[Saved data entries]
○ ○ ○

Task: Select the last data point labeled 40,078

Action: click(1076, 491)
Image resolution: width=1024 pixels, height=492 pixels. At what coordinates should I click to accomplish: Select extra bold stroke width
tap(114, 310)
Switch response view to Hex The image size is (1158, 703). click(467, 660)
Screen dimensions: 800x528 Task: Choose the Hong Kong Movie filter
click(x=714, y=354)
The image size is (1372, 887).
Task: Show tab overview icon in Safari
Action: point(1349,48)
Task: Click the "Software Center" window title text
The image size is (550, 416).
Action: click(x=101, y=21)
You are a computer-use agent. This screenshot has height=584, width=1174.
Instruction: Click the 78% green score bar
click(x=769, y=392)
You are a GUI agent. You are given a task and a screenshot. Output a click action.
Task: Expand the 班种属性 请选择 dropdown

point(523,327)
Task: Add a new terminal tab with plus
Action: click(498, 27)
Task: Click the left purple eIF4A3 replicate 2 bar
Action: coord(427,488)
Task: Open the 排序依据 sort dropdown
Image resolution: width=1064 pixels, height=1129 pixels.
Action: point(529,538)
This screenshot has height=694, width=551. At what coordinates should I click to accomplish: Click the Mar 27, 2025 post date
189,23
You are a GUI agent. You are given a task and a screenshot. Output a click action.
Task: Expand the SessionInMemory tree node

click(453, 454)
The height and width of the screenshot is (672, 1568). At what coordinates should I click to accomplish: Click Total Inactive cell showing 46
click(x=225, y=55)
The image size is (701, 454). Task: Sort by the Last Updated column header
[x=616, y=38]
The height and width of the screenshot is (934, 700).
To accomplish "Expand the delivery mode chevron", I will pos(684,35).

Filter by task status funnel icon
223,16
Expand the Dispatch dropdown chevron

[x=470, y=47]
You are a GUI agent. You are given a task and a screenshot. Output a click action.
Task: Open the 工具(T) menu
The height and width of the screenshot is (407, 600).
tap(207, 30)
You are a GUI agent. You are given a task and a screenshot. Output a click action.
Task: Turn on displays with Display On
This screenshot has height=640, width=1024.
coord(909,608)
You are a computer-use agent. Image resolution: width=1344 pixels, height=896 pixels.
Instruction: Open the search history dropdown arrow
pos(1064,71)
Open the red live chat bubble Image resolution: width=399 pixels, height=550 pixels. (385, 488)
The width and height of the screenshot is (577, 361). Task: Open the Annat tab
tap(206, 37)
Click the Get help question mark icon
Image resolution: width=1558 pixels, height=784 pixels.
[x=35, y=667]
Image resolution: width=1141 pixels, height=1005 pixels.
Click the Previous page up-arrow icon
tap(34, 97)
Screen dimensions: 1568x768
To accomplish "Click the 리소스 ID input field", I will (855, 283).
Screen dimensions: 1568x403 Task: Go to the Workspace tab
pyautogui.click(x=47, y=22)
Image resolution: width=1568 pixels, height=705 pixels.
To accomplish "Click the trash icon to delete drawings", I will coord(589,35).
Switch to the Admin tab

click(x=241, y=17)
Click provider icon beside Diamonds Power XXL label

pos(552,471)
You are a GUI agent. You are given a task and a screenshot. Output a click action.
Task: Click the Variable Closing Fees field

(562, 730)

○ ○ ○

Required work
In this exercise, repeat the entries above verbatim.

Task result
Task: Select the last data point labeled 40,078

Action: click(1076, 491)
Image resolution: width=1024 pixels, height=492 pixels. At what coordinates should I click to accomplish: Select extra bold stroke width
tap(114, 310)
Switch response view to Hex The image size is (1158, 703). click(467, 660)
Screen dimensions: 800x528 Task: Choose the Hong Kong Movie filter
click(x=714, y=354)
The image size is (1372, 887).
Task: Show tab overview icon in Safari
Action: point(1349,48)
Task: Click the "Software Center" window title text
The image size is (550, 416).
Action: click(x=101, y=21)
You are a computer-use agent. This screenshot has height=584, width=1174.
Instruction: Click the 78% green score bar
click(x=769, y=392)
You are a GUI agent. You are given a task and a screenshot. Output a click action.
Task: Expand the 班种属性 请选择 dropdown

point(523,327)
Task: Add a new terminal tab with plus
Action: click(498, 27)
Task: Click the left purple eIF4A3 replicate 2 bar
Action: coord(427,488)
Task: Open the 排序依据 sort dropdown
Image resolution: width=1064 pixels, height=1129 pixels.
Action: point(529,538)
This screenshot has height=694, width=551. At what coordinates should I click to accomplish: Click the Mar 27, 2025 post date
189,23
You are a GUI agent. You are given a task and a screenshot. Output a click action.
Task: Expand the SessionInMemory tree node

click(453, 454)
The height and width of the screenshot is (672, 1568). At what coordinates should I click to accomplish: Click Total Inactive cell showing 46
click(x=225, y=55)
The image size is (701, 454). Task: Sort by the Last Updated column header
[x=616, y=38]
The height and width of the screenshot is (934, 700).
To accomplish "Expand the delivery mode chevron", I will pos(684,35).

Filter by task status funnel icon
223,16
Expand the Dispatch dropdown chevron

[x=470, y=47]
You are a GUI agent. You are given a task and a screenshot. Output a click action.
Task: Open the 工具(T) menu
The height and width of the screenshot is (407, 600).
tap(207, 30)
You are a GUI agent. You are given a task and a screenshot. Output a click action.
Task: Turn on displays with Display On
This screenshot has height=640, width=1024.
coord(909,608)
You are a computer-use agent. Image resolution: width=1344 pixels, height=896 pixels.
Instruction: Open the search history dropdown arrow
pos(1064,71)
Open the red live chat bubble Image resolution: width=399 pixels, height=550 pixels. (385, 488)
The width and height of the screenshot is (577, 361). Task: Open the Annat tab
tap(206, 37)
Click the Get help question mark icon
Image resolution: width=1558 pixels, height=784 pixels.
[x=35, y=667]
Image resolution: width=1141 pixels, height=1005 pixels.
Click the Previous page up-arrow icon
tap(34, 97)
Screen dimensions: 1568x768
To accomplish "Click the 리소스 ID input field", I will (855, 283).
Screen dimensions: 1568x403 Task: Go to the Workspace tab
pyautogui.click(x=47, y=22)
Image resolution: width=1568 pixels, height=705 pixels.
To accomplish "Click the trash icon to delete drawings", I will coord(589,35).
Switch to the Admin tab

click(x=241, y=17)
Click provider icon beside Diamonds Power XXL label

pos(552,471)
You are a GUI agent. You are given a task and a screenshot. Output a click action.
Task: Click the Variable Closing Fees field

(562, 730)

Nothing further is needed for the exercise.